I walked to my car, still in regalia. I'm too tired to change right now. Kirk took robes off, but kept his mortarboard on. We must have looked a sight. Text from Frank: Am home, Alan Renz picked me up at the airport – thank you Alan. Amy said you were great and I believe her.
It took so many to make commencement day(s) happen. To each who played their parts: faculty, staff, administration, and Salina Rec center, Bramlage and McCain personnel. And to Michelle Langvardt and Kelly Moon, who kept us all organized and fed and watered Amy Button Renz, Kirk and me, my sincere thanks! Our students had a great recognition of their accomplishments! Thanks to all of you for your work teaching, guiding and helping these students along the way.
Why do I love commencement? Because it is a set of stories, pictures, moments, hugs, music, families, friends, and glances to the future, all captured in a ceremony full of pomp, color and history, cowbells and cheers.

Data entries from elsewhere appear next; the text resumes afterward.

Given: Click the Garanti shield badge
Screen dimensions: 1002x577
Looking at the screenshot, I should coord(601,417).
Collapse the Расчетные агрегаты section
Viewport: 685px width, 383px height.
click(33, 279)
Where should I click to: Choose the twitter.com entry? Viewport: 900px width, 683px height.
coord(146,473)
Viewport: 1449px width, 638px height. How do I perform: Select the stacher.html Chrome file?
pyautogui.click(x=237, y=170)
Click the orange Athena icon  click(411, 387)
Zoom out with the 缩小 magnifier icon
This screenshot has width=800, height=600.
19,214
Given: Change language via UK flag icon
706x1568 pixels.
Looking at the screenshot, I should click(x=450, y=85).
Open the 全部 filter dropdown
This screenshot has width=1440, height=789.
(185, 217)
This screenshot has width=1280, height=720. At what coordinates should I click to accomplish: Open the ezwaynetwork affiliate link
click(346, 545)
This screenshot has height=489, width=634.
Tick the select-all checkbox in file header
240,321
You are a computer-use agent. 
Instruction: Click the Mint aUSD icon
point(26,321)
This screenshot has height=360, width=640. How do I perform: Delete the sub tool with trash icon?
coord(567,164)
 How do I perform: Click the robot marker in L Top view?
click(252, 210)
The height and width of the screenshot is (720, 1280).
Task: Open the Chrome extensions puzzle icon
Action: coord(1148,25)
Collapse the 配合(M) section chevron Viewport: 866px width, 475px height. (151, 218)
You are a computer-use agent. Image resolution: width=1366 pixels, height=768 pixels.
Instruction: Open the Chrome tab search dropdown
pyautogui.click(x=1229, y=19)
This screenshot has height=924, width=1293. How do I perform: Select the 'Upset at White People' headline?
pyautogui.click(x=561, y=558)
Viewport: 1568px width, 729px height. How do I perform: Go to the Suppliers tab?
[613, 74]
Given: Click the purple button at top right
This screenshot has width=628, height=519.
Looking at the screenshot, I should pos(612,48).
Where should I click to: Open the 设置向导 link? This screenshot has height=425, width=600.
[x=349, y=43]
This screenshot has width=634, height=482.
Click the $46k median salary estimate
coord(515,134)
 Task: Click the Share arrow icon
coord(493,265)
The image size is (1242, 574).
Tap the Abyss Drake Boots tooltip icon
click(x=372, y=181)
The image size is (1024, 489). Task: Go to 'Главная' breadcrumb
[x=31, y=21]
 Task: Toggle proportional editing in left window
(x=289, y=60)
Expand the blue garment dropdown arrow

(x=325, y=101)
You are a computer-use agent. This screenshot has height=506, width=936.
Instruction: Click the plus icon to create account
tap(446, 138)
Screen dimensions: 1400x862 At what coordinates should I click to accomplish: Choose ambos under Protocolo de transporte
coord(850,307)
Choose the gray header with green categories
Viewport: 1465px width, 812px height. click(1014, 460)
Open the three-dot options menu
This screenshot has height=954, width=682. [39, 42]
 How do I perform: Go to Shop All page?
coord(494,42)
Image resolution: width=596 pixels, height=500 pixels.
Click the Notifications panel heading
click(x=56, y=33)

The day after commencements are done, my feet are up, my right hand is iced, and Frank has been told the kitchen is closed. Happy Mother’s Day!
It’s been a wonderful close to academic year 2011-2012. Enjoy the summer!
P.S.: Coach Weber, I parked in your place behind Bramlage all day. I thought you would understand…
P.S.S.: One guilty pleasure of commencement: footwear watching. I may need to go shoe shopping. Can a 6-foot-tall provost wear platform 6-inch heels? Never mind, I think I know the answer.